Lew and Locks named the sixty-three participants, whose works will fill two of the four main gallery floors of the Whitney (including the 18,000-square-foot Neil Bluhm Family Galleries on the fifth floor) and numerous other spaces throughout the Museum. The participants range from emerging to well-established individuals and collectives working in painting, sculpture, drawing, installation, film and video, photography, activism, performance, music, and video game design.

Scott Rothkopf, the Whitney’s Nancy and Steve Crown Family Chief Curator and Deputy Director for Programs, said, "Since we opened our new building, we’ve reignited our emerging artist program with venturesome solo premieres and ‘snapshot’ shows of new tendencies. This Biennial, the largest ever in terms of gallery space, marks the capstone of these efforts. Chris and Mia have done an amazing job scouring the country to discover new talents, while creating lively connections to senior figures and our roiling social landscape.”

Lew commented that, “Throughout our research and travel we’ve been moved by the impassioned discussions we had about recent tumult in society, politics, and the economic system. It’s been unavoidable as we met with artists, fellow curators, writers, and other cultural producers across the United States and beyond.” Locks noted: “Against this backdrop, many of the participating artists are asking probing questions about the self and the social, and where these intersect. How do we think and live through these lenses? How and where do they fall short?”

Rothkopf is leading a team of advisors who are working closely with Lew and Locks to help shape the exhibition. They include: Negar Azimi, writer and senior editor at Bidoun, an award-winning publishing, curatorial, and educational initiative with a focus on the Middle East and its diasporas; Gean Moreno, curator of programs at the Institute of Contemporary Art Miami and founder of [NAME] Publications; Aily Nash, co-curator of Projections, the New York Film Festival’s artists's film and video section, and Film and Media Curator at Basilica Hudson; and Wendy Yao, a publisher and founder of both the exhibition space 356 South Mission Road and Ooga Booga, a shop with two Los Angeles locations that specializes in independent books, music, art, and clothing. Nash, together with the curators, is co-organizing the Biennial film program, which will screen in the Whitney’s third-floor Susan and John Hess Family Theater.

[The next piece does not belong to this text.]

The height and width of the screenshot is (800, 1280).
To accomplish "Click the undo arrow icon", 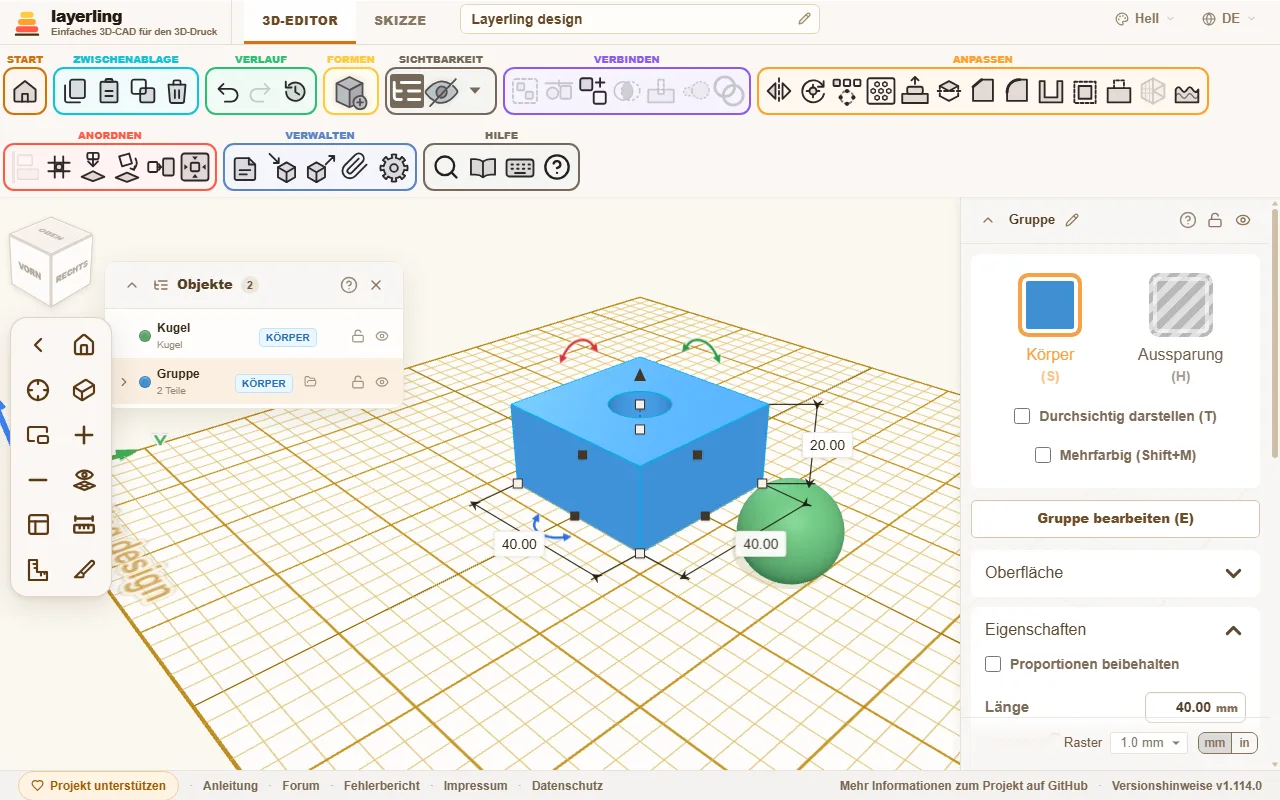I will tap(228, 91).
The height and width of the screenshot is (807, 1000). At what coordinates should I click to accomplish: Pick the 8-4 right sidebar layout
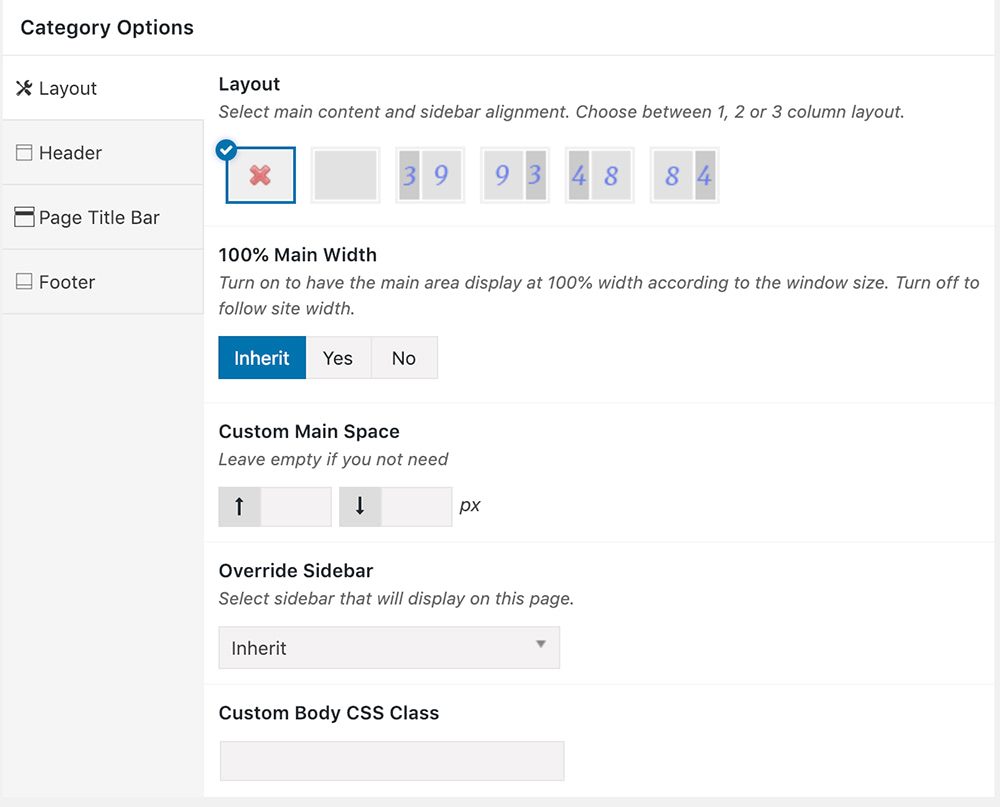(684, 176)
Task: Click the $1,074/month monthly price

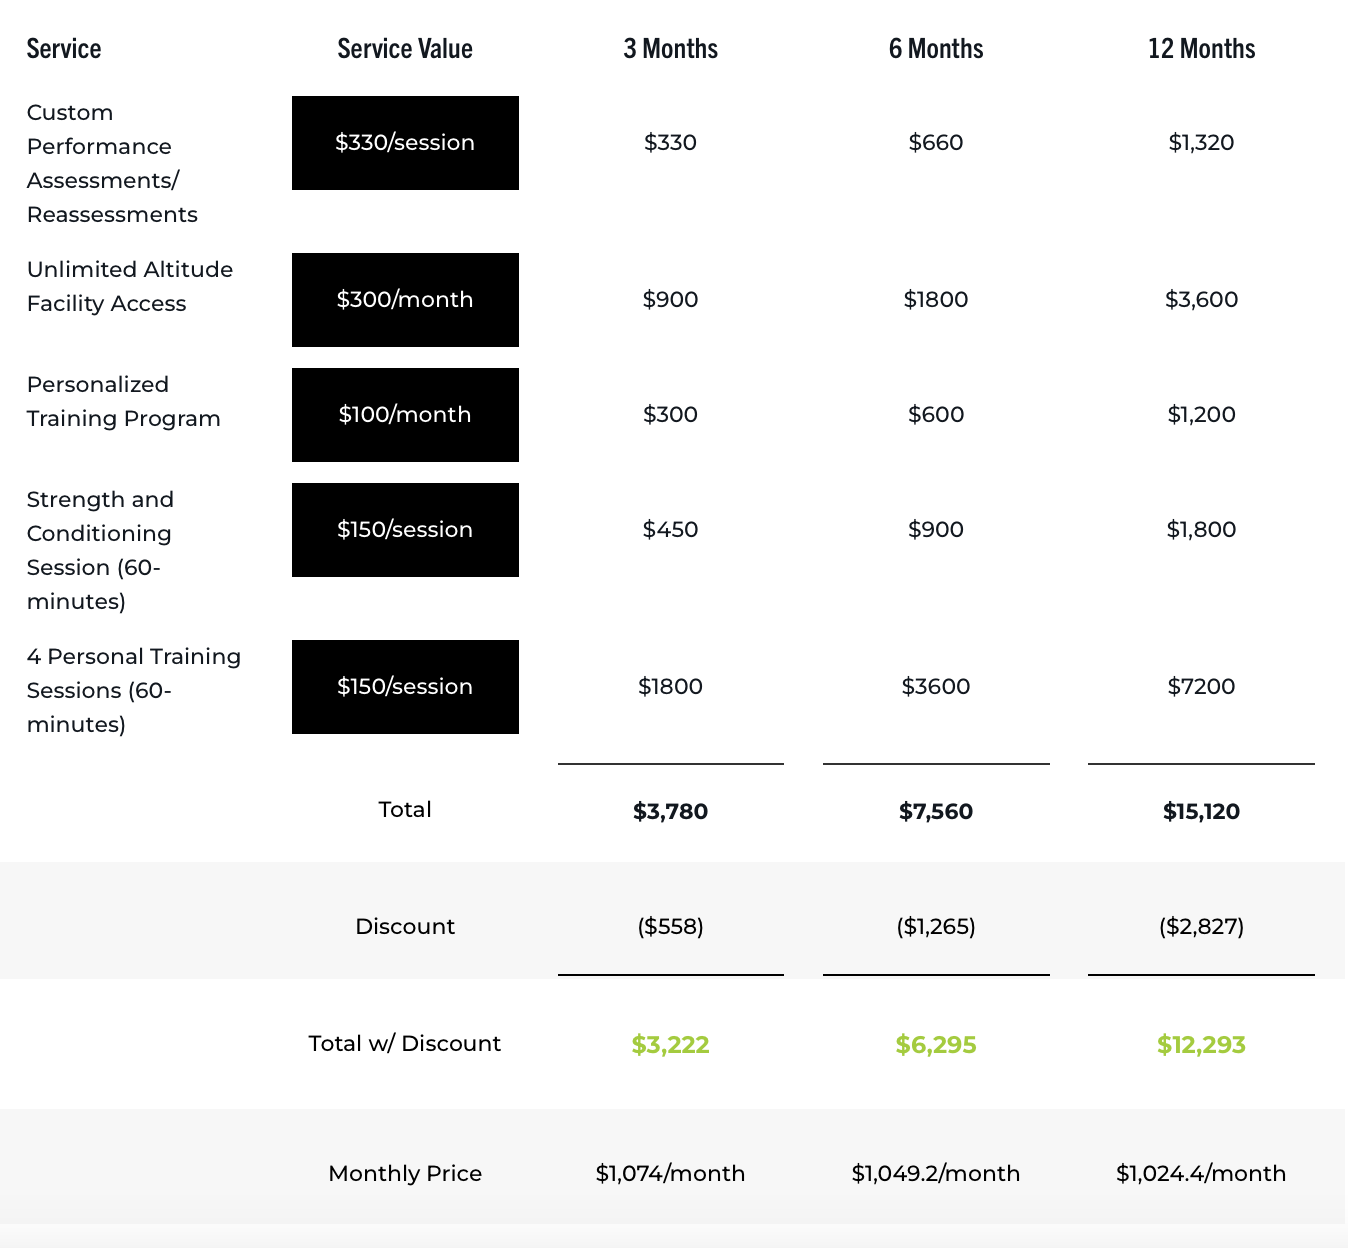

The 2017 Biennial will be accompanied by an exhibition catalogue, designed by Olga Casellas Badillo of San Juan-based Tiguere Corp., which includes essays by the curators as well as Biennial advisors Negar Azimi and Gean Moreno, a conversation between the curators and Scott Rothkopf, and a roundtable with filmmakers moderated by Aily Nash. The book will also feature individual entries on each of the sixty-three participants in the exhibition along with reproductions of their work. It will be published by the Whitney Museum of American Art and distributed by Yale University Press.